Unless otherwise expressly set out in these Terms, we do not provide refunds, right to return for a purchased subscription, credits for any partially used subscription, credits for any unused Account, or credits because you were dissatisfied with the Services. We do however strive to keep our customers and users satisfied and invite you to contact us should you have any issues with our Services.
The term for our Services commences upon the creation of an Account with us and shall remain in force during the applicable contractual period (or if applicable, the Subscription Period). If you have chosen a model based on ordering our Services on a case-by-case basis, you will be bound by each subsequent order. HEARTSPACE may terminate this Agreement with immediate effect by delivering notice of the termination to the Customer if the Customer fails to pay the invoice amount two (2) times over any term.
To terminate the Services simply contact us by using the Contact Information.
Upon termination, your right to access the Services will be revoked immediately. We will also delete or anonymize any personal information about you, except for any personal information that we are required to keep by law. Any Services still ongoing upon termination shall be carried through by these Terms. Obligations arising from any breach of contract during the term of these Terms shall not be affected by termination.
We reserve the right to terminate the contract with you if you:
Breach or otherwise violate these Terms or any other provisions set up by us; or
Use the Services in any way that does not comply with the intended purposes or is otherwise harmful to us or any third person.

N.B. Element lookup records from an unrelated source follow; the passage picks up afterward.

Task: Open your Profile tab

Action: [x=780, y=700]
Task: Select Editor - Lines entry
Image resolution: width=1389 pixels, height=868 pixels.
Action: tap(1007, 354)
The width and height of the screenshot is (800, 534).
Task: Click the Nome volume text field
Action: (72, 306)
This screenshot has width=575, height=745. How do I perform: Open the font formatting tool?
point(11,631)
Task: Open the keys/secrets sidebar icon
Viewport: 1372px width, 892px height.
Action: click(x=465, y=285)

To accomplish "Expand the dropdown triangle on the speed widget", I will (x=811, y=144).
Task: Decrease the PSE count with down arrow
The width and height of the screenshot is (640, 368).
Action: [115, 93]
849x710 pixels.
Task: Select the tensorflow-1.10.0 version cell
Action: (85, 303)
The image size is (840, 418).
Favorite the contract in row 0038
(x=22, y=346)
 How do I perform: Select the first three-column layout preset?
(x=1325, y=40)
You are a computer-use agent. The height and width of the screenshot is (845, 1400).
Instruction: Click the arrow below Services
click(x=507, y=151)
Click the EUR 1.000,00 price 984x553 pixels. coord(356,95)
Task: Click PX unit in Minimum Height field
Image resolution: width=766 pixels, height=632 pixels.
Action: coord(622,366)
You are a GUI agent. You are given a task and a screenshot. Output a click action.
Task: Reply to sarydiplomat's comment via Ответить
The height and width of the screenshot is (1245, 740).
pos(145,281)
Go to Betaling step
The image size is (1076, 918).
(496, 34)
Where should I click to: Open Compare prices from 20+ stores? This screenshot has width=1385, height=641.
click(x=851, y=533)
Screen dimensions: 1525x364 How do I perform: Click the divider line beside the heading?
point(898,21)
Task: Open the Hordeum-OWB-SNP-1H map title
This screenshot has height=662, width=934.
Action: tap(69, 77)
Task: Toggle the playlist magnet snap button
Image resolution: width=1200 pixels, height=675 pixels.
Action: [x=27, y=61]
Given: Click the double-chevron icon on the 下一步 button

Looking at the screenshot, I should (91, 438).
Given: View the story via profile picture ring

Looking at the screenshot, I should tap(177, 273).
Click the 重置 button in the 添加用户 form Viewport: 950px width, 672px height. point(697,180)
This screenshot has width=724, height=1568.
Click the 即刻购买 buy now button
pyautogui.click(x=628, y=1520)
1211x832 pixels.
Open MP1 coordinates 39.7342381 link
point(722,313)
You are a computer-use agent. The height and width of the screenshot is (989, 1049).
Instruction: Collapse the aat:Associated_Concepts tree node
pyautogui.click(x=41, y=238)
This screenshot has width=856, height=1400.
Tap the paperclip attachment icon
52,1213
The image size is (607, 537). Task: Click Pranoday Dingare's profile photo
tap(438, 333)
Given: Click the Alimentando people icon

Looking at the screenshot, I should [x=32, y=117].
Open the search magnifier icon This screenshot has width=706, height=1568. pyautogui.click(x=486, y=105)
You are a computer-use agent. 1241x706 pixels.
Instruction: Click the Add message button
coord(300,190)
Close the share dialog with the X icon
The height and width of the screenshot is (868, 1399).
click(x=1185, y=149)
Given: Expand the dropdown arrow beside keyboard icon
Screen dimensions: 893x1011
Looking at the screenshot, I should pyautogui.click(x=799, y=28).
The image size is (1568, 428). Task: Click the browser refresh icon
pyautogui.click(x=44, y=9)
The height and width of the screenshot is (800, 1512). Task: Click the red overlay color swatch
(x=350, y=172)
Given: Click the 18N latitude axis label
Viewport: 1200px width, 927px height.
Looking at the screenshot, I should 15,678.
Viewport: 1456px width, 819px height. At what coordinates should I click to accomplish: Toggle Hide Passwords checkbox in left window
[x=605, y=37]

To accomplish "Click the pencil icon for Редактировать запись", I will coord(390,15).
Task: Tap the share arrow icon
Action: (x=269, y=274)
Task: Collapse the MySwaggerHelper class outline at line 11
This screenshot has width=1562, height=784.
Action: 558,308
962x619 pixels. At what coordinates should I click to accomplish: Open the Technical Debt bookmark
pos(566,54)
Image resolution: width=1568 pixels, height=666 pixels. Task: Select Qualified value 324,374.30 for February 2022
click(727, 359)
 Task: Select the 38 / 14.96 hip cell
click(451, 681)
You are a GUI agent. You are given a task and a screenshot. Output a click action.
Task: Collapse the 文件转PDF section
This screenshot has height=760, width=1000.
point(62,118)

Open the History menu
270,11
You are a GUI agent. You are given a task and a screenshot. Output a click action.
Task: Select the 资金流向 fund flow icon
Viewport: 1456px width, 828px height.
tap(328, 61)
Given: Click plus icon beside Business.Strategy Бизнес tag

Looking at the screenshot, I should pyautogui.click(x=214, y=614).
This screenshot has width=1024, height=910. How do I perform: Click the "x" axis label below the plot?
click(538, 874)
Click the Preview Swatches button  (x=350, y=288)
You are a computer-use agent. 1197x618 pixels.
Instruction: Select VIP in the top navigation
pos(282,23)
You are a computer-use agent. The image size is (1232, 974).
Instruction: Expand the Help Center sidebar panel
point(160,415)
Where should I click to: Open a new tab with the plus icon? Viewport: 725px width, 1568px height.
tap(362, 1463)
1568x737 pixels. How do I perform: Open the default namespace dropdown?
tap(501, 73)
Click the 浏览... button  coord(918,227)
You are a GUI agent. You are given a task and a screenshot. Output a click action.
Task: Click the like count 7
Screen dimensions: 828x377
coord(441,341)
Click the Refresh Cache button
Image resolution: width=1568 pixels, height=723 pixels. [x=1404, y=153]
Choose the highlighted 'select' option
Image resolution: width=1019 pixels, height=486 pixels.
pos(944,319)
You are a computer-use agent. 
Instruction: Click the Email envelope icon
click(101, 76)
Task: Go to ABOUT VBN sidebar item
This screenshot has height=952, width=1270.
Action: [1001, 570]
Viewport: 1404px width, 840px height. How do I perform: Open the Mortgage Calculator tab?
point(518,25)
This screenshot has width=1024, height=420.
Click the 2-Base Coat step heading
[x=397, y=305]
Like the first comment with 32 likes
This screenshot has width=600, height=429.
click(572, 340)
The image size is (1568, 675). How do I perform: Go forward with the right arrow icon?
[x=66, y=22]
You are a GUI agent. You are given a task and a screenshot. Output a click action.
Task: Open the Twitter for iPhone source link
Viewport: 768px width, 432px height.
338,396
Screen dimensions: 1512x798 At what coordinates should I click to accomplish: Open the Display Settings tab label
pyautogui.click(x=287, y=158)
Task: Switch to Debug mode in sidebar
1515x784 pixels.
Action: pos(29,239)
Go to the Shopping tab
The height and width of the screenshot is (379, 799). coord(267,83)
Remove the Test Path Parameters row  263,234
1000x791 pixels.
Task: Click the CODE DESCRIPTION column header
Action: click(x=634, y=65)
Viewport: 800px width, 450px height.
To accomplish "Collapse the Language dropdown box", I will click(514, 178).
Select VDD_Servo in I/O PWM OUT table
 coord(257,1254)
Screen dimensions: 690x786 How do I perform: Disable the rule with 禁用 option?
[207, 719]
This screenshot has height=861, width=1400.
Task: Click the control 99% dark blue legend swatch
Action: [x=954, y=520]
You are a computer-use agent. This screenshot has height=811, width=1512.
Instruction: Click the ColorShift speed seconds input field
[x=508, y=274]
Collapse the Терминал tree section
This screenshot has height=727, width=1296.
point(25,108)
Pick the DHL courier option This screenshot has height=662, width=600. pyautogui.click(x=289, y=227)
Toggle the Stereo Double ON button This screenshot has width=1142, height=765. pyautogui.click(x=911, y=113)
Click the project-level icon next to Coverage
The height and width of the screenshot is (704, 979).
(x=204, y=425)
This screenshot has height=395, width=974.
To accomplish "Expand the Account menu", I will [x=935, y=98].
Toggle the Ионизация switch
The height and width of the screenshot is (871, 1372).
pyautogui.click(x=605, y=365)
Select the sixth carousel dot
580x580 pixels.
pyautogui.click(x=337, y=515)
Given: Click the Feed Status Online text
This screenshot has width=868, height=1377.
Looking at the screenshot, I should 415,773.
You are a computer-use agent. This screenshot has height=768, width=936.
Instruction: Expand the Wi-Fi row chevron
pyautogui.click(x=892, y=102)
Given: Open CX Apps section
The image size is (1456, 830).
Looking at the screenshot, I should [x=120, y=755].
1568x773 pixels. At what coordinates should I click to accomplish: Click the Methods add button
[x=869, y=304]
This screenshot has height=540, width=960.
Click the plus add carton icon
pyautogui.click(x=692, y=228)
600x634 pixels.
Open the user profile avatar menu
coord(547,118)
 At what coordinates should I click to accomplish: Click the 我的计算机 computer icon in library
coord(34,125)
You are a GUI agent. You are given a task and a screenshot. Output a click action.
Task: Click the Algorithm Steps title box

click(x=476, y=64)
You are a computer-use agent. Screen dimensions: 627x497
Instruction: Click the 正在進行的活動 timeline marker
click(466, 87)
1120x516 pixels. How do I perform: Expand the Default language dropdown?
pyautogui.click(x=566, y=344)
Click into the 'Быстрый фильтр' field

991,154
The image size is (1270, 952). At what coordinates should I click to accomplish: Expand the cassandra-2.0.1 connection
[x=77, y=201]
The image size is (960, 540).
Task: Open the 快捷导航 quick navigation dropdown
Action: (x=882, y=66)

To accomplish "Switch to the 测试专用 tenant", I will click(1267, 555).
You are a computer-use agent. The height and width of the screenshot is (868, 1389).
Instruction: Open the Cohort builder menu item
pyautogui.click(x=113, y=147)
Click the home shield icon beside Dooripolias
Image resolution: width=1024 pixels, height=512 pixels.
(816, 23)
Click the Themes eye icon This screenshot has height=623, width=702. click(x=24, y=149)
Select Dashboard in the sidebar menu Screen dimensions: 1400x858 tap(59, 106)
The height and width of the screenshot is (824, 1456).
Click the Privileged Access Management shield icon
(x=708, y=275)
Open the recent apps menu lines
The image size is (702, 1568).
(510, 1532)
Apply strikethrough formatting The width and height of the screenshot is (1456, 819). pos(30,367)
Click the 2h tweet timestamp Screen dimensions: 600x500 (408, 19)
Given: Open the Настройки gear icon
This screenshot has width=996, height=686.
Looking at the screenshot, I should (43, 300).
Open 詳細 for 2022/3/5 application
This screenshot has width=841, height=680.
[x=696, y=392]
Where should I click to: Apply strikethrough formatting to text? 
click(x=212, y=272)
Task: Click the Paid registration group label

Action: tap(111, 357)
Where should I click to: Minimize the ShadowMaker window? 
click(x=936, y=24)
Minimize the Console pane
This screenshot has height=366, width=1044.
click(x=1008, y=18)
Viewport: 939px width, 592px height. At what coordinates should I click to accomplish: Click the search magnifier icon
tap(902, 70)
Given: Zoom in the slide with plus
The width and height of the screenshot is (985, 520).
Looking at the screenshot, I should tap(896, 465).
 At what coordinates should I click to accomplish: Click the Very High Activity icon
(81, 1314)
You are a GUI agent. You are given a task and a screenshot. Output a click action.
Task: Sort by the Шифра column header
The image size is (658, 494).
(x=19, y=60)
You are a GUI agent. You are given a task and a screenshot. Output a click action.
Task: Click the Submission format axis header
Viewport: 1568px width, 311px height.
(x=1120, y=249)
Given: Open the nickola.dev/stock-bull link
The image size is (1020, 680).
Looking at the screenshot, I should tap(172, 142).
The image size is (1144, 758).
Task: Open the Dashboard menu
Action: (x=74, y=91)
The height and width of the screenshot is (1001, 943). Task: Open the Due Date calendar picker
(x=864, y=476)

Our liability to you will be limited as follows:
we shall not be liable to you, whether in contract, tort (including negligence), breach of statutory duty, or otherwise, for any loss of profit, or any indirect or consequential loss arising under or in connection with any contract between us; and
our total liability to you for all other losses arising under or in connection with any contract between us, whether in contract, tort (including negligence), breach of statutory duty, or otherwise, shall be limited to the total sums paid by you for Services under the applicable order/contract. We have no liability if you use the Services under a trial period or otherwise free of charge.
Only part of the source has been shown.